Task goal
Restate word for word the lines in the listing below, starting at the line containing "Click the CoresThreads row label" and ending at the line containing "Open the Rodrigo", both included; leave out the rest.

Material shown

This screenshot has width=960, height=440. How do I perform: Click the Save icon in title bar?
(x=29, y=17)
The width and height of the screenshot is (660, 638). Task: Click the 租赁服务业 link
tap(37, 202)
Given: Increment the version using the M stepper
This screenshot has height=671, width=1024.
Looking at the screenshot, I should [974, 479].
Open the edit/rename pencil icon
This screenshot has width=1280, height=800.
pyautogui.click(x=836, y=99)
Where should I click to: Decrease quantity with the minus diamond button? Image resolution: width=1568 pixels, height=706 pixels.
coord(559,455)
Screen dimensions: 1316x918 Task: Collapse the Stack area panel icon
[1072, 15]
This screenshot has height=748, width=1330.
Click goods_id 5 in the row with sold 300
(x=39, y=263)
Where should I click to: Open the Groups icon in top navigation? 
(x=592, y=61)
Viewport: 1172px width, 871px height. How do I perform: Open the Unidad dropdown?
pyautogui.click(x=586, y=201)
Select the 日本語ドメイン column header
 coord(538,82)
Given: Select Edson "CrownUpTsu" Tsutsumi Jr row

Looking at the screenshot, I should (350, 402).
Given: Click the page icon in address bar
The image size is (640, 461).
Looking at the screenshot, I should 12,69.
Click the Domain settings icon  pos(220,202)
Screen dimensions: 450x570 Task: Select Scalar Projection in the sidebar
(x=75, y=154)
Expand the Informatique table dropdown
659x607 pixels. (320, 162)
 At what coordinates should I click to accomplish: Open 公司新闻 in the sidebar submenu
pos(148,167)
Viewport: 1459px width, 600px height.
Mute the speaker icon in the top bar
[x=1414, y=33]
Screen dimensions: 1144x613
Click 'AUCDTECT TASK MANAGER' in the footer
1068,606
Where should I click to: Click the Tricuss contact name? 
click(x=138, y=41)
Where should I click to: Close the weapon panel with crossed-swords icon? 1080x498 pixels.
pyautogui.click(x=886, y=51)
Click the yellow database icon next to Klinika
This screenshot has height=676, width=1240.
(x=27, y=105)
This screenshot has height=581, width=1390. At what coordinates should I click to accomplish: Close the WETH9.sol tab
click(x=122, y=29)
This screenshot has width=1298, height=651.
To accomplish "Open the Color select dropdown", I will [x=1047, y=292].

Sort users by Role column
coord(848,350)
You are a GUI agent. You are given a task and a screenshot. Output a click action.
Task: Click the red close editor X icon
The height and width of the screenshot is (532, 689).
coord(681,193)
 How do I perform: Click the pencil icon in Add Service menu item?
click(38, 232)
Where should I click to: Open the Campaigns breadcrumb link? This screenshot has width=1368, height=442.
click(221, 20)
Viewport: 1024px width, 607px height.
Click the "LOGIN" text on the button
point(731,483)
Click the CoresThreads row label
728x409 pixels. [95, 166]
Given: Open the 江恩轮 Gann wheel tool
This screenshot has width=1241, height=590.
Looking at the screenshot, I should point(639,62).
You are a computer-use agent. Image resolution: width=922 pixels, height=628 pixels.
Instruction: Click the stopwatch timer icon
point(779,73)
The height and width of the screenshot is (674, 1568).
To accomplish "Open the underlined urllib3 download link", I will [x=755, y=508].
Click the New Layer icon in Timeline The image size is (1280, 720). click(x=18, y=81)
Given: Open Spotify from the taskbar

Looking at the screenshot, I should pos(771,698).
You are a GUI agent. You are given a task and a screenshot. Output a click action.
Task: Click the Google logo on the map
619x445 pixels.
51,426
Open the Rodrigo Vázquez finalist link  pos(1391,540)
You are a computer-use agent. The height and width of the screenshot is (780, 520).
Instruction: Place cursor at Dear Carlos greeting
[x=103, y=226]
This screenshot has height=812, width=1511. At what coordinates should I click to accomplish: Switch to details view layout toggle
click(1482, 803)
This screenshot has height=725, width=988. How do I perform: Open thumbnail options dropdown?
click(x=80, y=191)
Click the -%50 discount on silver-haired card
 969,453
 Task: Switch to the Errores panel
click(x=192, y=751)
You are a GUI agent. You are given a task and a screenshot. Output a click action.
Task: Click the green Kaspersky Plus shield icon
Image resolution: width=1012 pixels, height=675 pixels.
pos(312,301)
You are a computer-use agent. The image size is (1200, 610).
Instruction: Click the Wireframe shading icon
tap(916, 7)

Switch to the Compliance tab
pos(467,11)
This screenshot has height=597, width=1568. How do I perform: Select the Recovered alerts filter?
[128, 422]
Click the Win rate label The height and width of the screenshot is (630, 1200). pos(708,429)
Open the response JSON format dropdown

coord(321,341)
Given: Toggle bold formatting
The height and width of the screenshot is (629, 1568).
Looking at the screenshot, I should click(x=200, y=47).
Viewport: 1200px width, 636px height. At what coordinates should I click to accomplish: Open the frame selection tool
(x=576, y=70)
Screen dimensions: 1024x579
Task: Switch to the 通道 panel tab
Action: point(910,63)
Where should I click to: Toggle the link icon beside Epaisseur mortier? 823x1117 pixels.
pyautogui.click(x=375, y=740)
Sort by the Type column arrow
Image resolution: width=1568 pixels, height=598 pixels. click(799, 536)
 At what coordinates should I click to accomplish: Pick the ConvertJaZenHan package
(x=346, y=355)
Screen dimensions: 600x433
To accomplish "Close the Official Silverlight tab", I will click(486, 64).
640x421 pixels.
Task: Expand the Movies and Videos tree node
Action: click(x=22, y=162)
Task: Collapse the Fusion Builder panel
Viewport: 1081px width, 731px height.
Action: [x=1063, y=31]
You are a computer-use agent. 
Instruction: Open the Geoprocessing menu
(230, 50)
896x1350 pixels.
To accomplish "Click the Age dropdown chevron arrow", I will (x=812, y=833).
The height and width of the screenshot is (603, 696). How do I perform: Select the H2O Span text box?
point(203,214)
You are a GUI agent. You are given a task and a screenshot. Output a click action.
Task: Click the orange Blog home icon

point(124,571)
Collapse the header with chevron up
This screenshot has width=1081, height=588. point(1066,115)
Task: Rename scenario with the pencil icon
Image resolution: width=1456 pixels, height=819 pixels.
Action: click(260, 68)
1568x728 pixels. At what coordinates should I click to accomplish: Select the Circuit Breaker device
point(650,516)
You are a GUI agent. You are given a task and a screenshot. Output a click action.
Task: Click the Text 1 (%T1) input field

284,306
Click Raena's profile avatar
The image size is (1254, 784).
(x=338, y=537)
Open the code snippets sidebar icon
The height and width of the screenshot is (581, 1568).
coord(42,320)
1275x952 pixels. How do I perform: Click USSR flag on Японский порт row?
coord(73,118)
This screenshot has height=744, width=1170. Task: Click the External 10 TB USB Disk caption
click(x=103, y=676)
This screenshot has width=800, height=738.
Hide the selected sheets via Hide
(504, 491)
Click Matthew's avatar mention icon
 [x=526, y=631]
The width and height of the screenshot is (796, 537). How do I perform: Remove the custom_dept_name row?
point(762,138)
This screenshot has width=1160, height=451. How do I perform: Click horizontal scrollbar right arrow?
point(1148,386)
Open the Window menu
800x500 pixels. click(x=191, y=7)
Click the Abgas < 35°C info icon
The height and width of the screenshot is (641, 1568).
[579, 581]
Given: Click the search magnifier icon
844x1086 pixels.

Solution to the problem
Click the CoresThreads row label
728x409 pixels. [95, 166]
Given: Open the 江恩轮 Gann wheel tool
This screenshot has width=1241, height=590.
Looking at the screenshot, I should point(639,62).
You are a computer-use agent. Image resolution: width=922 pixels, height=628 pixels.
Instruction: Click the stopwatch timer icon
point(779,73)
The height and width of the screenshot is (674, 1568).
To accomplish "Open the underlined urllib3 download link", I will [x=755, y=508].
Click the New Layer icon in Timeline The image size is (1280, 720). click(x=18, y=81)
Given: Open Spotify from the taskbar

Looking at the screenshot, I should pos(771,698).
You are a GUI agent. You are given a task and a screenshot. Output a click action.
Task: Click the Google logo on the map
619x445 pixels.
51,426
Open the Rodrigo Vázquez finalist link  pos(1391,540)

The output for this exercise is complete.